Activity A
Answer these questions using the article on rural housing need tests:
(i) Who is the Director of Regional Services?
(ii) In what year does the count of housing need tests begin?
(iii) About how many new social homes have the tests enabled to be built?
Activity B
List every form of engagement that the article on rural housing need tests names as a way of encouraging people to come forward.
Activity C
Transcribe the stretch of the article on rural housing need tests from "At the Housing" through "their rural area.".

Excerpted passage
----

Our Director of Regional Services, Siobhan McCauley, explains how our Rural Housing Need Tests supports rural communities across Northern Ireland.
There is no doubt all of us have been impacted by the lockdown measures due to Covid-19. Suddenly, we were all isolated within our communities and having to rely on our phones to communicate with friends and family, and on TV, radio and social media to keep up-to-date with developments and how services were continuing and how they could be accessed.
For many people, especially those who are elderly, vulnerable or just living on their own, the lockdown proved particularly challenging. Doorstep deliveries are just not the same as gong to the shops and having a chat; not being able to see families and loved ones has caused loneliness and distress. Many people may not have embraced mobile technology and will have felt more isolated than ever.
When asked to reflect on the particular needs of rural communities, it is not hard for any of us now to relate to the issues which come with living in a remote area. Many people have always been faced with reduced or unavailable services, and, perhaps, dealing with loneliness and social isolation.
At the Housing Executive, we have long recognised that the experience of our urban and rural communities may differ and we must adapt our approach in order to ensure that we fulfil our statutory duty of identifying, assessing and addressing housing need, regardless of location.
It is for this reason that we have a dedicated rural unit who are focused on engaging with rural communities and community representatives in order to reach out to anyone who needs and cannot access an affordable housing solution in a rural area.
We understand that many people will not approach us when they see there are few housing options available in an area in which they want to reside. Perhaps, this is due to limited availability of social homes in rural areas. Our rural housing need tests are aimed at reaching out to those who need a helping hand to get a decent and affordable home in their rural area.
Through engagement – whether it is community meetings, information events, interactions with primary schools, press reports, social media, email or phone calls - we encourage people to come forward to have that important first discussion regarding their housing options.
If we find that enough people are added to the waiting list for a given area then we will work with our housing association partners to facilitate a new housing development.
Since 2000, over 200 housing need tests have taken place across NI, enabling almost 400 new social homes to be built for families in areas where housing options where previously limited and people often had to relocate to find the home they required.
Housing must come first, before a community can grow and thrive and demand those services and facilities required to support health & well-being and address accessibility issues and social isolation. We, as the strategic housing authority, must ensure that we continue to evolve our rural approach, working together with our partners in local councils and housing associations to respond to the needs of our rural communities and deliver the homes that will help to sustain our rural communities. It all starts with a home.

----

(Records from a collection)
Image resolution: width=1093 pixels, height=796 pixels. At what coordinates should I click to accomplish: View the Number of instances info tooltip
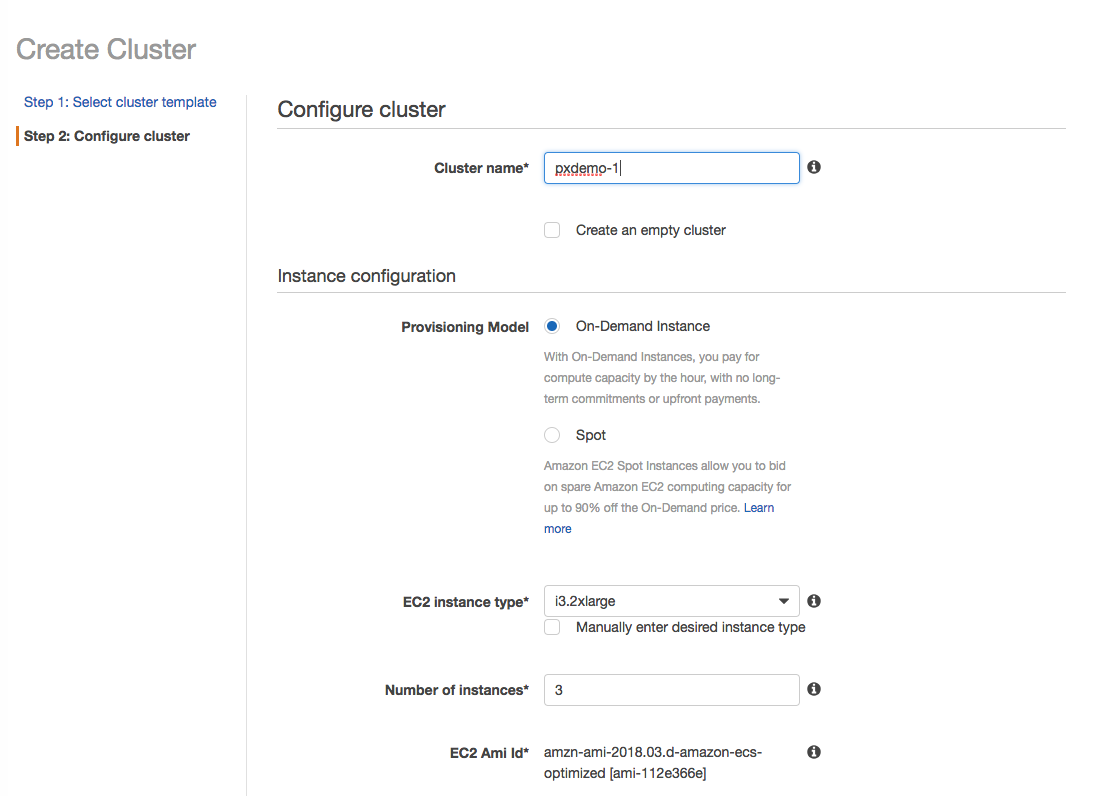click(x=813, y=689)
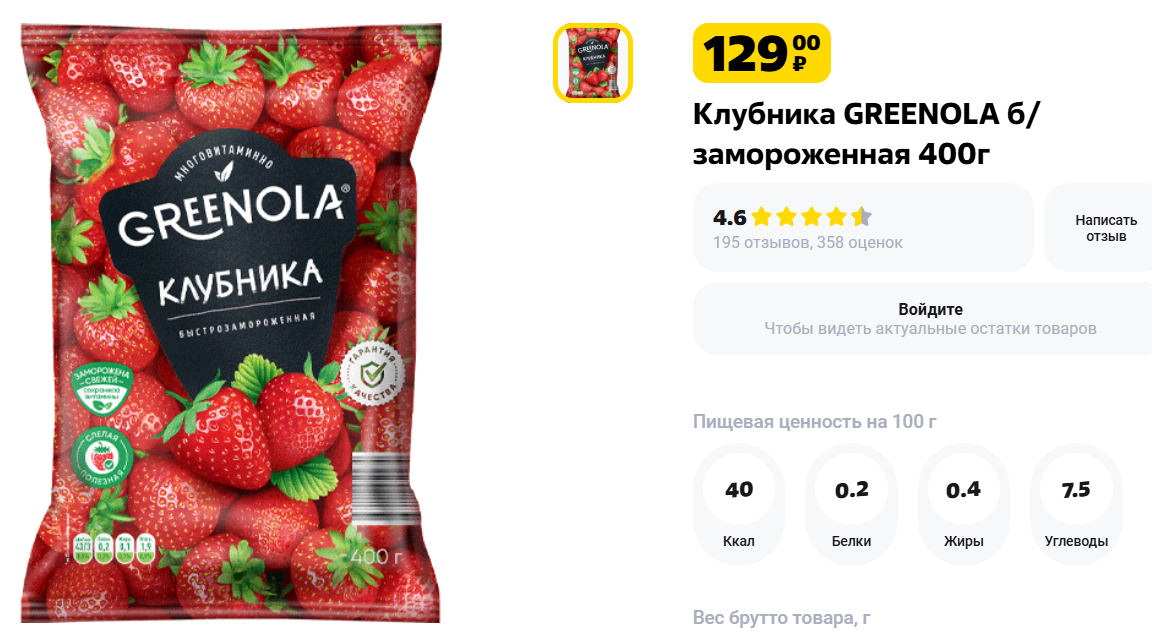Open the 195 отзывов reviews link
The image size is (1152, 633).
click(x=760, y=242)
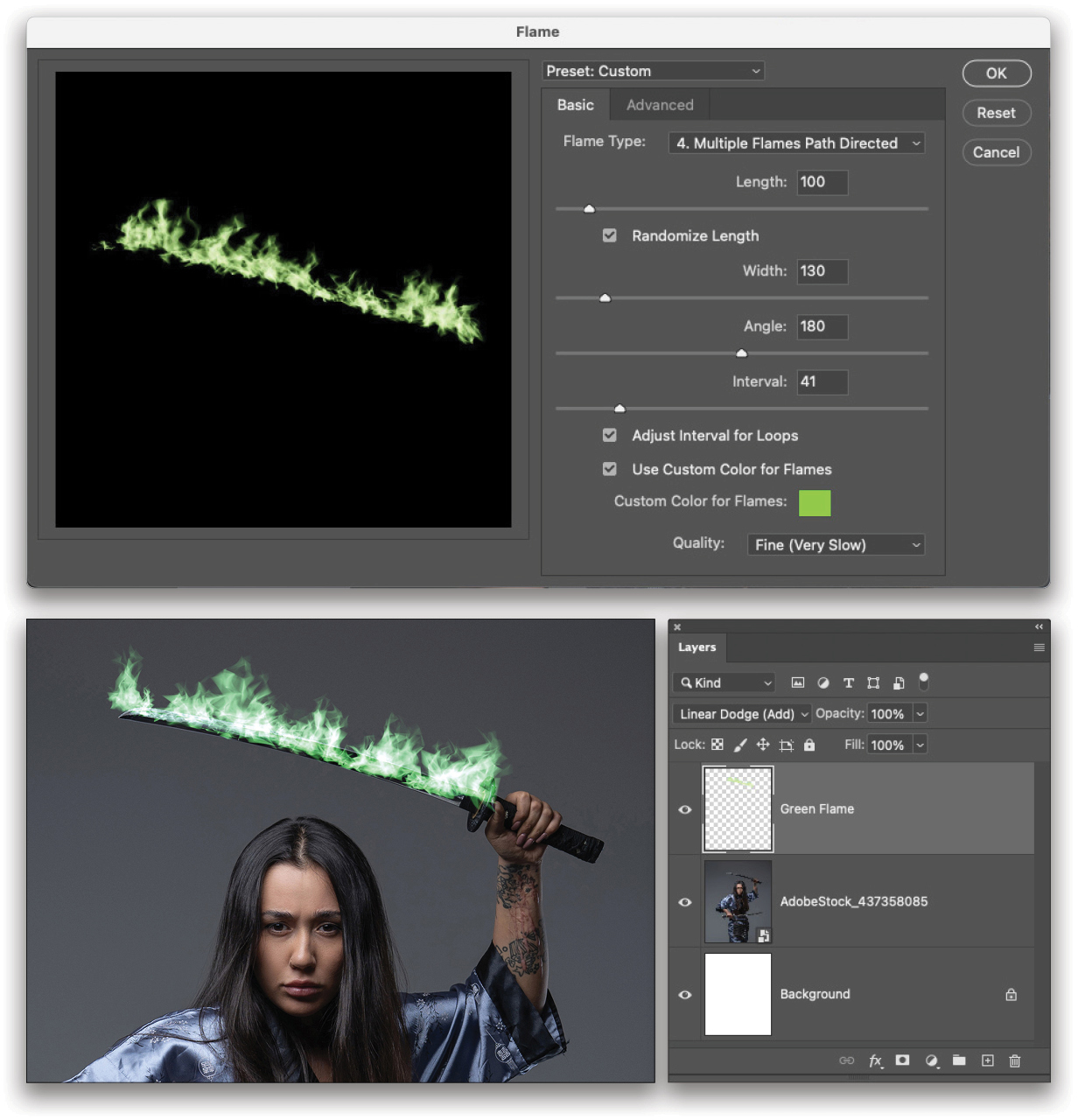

----

Your response A
(i) Siobhan McCauley
(ii) 2000
(iii) Almost 400

Your response B
Community meetings, information events, interactions with primary schools, press reports, social media, email, phone calls

Your response C
At the Housing Executive, we have long recognised that the experience of our urban and rural communities may differ and we must adapt our approach in order to ensure that we fulfil our statutory duty of identifying, assessing and addressing housing need, regardless of location.
It is for this reason that we have a dedicated rural unit who are focused on engaging with rural communities and community representatives in order to reach out to anyone who needs and cannot access an affordable housing solution in a rural area.
We understand that many people will not approach us when they see there are few housing options available in an area in which they want to reside. Perhaps, this is due to limited availability of social homes in rural areas. Our rural housing need tests are aimed at reaching out to those who need a helping hand to get a decent and affordable home in their rural area.